Rocío mira a todos por encima del hombro y se dispone a salir, un oficial se lo impide.

—Usted no va a ninguna parte, señora, tiene que acompañarnos.

—Pero, ¿a dónde?

—Al mismo lugar donde irán sus comadres.

—¿Yo?, ¿con ellas?, pero, oficial, usted no puede comparar.
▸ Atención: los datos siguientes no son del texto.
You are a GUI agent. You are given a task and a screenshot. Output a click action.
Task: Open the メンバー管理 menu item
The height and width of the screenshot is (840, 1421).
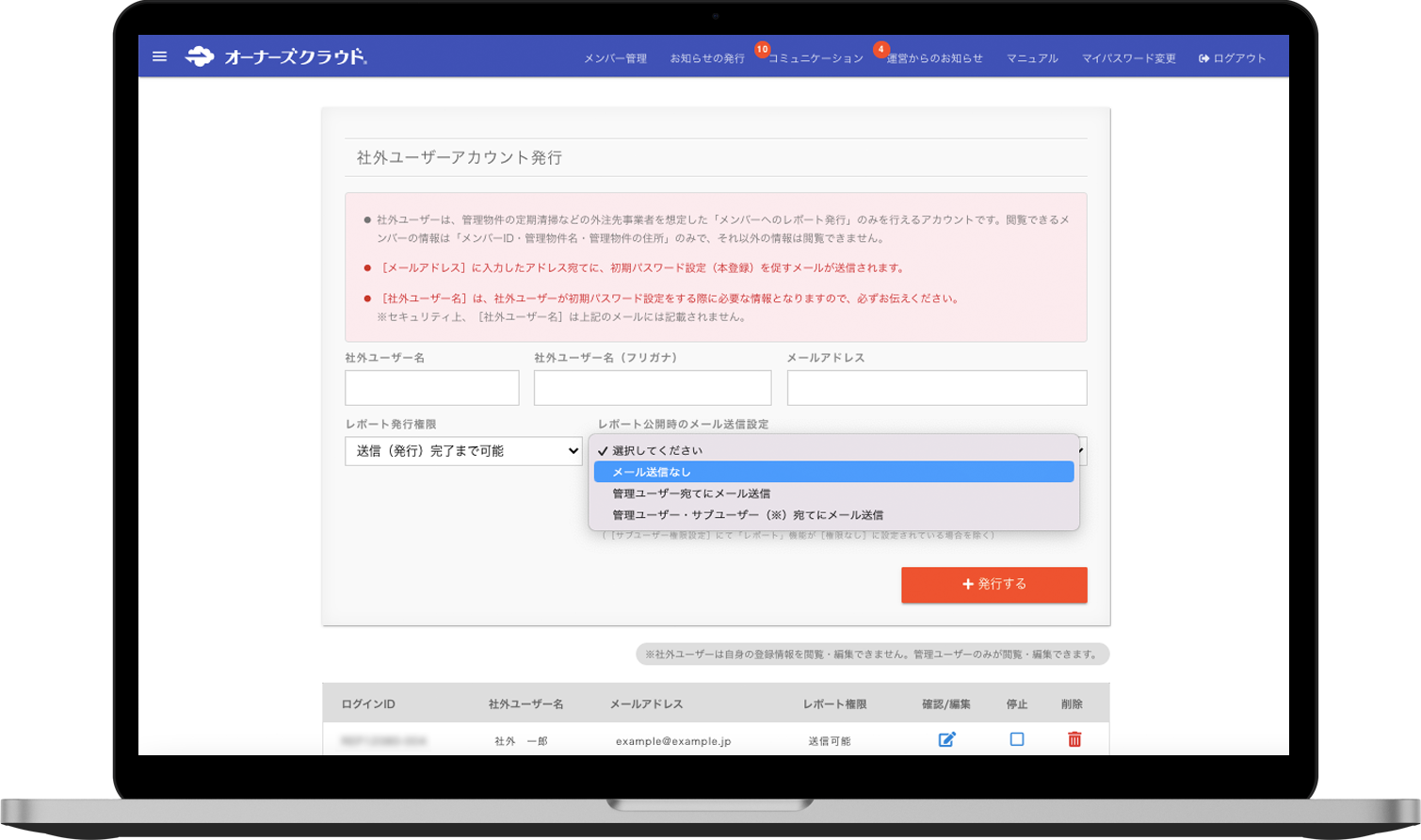617,57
—Las tres solo son unas chismosas, así que se la van a pasar bien, compartiendo sus experiencias por algunas horas.

            Luego de unos minutos se abren los barrotes de la celda donde las comadres están retenidas, una asustada Rocío ingresa, ya no va erguida ni con poses, le han hecho colocarse un overol plomo, igual que a las otras. Horas después, entregan la llave de la celda a la vigilante, «Saca a esas tías, ya es hora de que se vayan a casa, ojalá hayan aprendido la lección. ¡Ah!, ten cuidado con una de ellas, no vaya a ser que presente cargos, es una tía estirada».


            Al rato vuelve la celadora; «Ya las solté», dice, «Están cambiándose de ropa, pero si había una tía estirada, te aseguro que ya no existe. En la celda solo hay tres chismosas arrepentidas».